Input data:

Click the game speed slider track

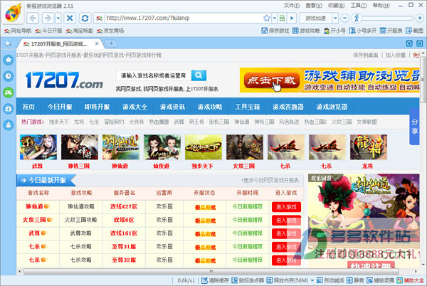(387, 18)
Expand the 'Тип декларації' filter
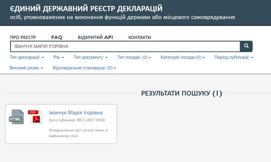The width and height of the screenshot is (271, 162). 27,58
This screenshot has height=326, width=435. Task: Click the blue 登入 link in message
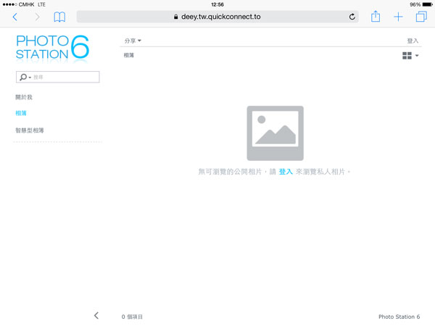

Brief:
Reproduce verbatim, and only, the lines starting at the one that contains "Expand the 'Тип декларації' filter" and ending with the final line of the records; leave out the pictures.

Answer space:
Expand the 'Тип декларації' filter
The width and height of the screenshot is (271, 162). 27,58
This screenshot has height=326, width=435. Task: Click the blue 登入 link in message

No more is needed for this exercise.